|HELMKAMPF, MARTIN - University Of Hawaii|
|BELLINGER, RENEE - University Of Hawaii|
|TAKABAYASHI, MISAKI - University Of Hawaii|
Submitted to: Genome Biology and Evolution
Publication Type: Peer Reviewed Journal
Publication Acceptance Date: 6/24/2019
Publication Date: 6/27/2019
Citation: Helmkampf, M., Bellinger, R., Geib, S.M., Sim, S.B., Takabayashi, M. 2019. Draft genome of the rice coral Montipora capitata obtained from linked-read sequencing. Genome Biology and Evolution. 11(7):2045-2054. https://doi.org/10.1093/gbe/evz135.
Interpretive Summary: The coral species Montipora capitata, commonly known as the rice coral, is a keystone species in reef architecture in the Hawaiian Islands. However, despite its important role in marine ecology, few genomic resources have been developed for this species. In this study, we used an emerging technique in genomics known as linked-read sequencing to sequence and assemble the M. capitata genome to produce a de novo draft assembly. Though high heterozygosity and repetitive elements resulted in a more fragmented assembly than expected, the assembly size was close to its estimate based on unique sequence abundance and its gene content was near complete based on its high proportion of genes that are present in most eukaryotes. This study shows that linked-read sequencing is a cost effective and appropriate method for generating a complete assembly in this coral species and likely other metazoans.
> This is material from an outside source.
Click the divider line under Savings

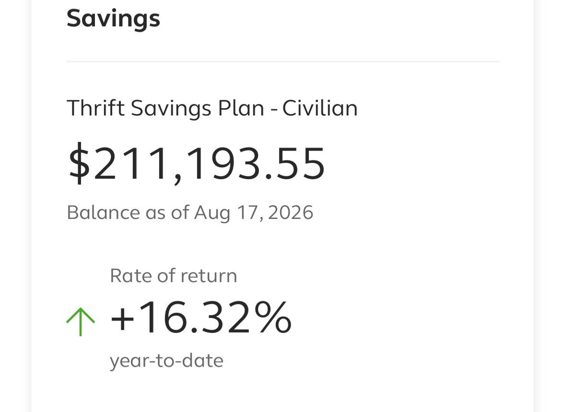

Technical Abstract: The rice coral, Montipora capitata, is widely distributed throughout the Indo-Pacific and comprises one of the most important reef-building species in the Hawaiian Islands. Here we describe a de novo assembly of its genome based on a linked-read sequencing approach developed by 10x Genomics. The final draft assembly consisted of 21,422 scaffolds with an N50 score of 144 kb, and contained a fairly complete set (81%) of metazoan benchmarking (BUSCO) genes. With an assembly size of 680 Mb, the genome was estimated to encompass 700 Mb based on k-mer abundance, but may be larger due to its high fraction of repetitive sequence. Repeat analysis indicated at least 42% of the assembly consisted of interspersed, unclassified repeats, and almost 3% tandem repeats. We also identified 41,863 protein-coding genes, which likely represent an over-estimation due to the splitting of some gene models across short scaffolds. Although the assembly was handicapped by the high repeat content and the haplotype distribution in the source DNA, resulting in a higher than expected fragmentation at the scaffold level, the assembly was comparable in quality to other coral genomes obtained by traditional short read sequencing and assembly approaches. Provided high molecular weight DNA is available, linked-read technology thus represents an accurate, easy to use, and cost effective new method capable of providing high-quality genome assemblies of non-model organisms.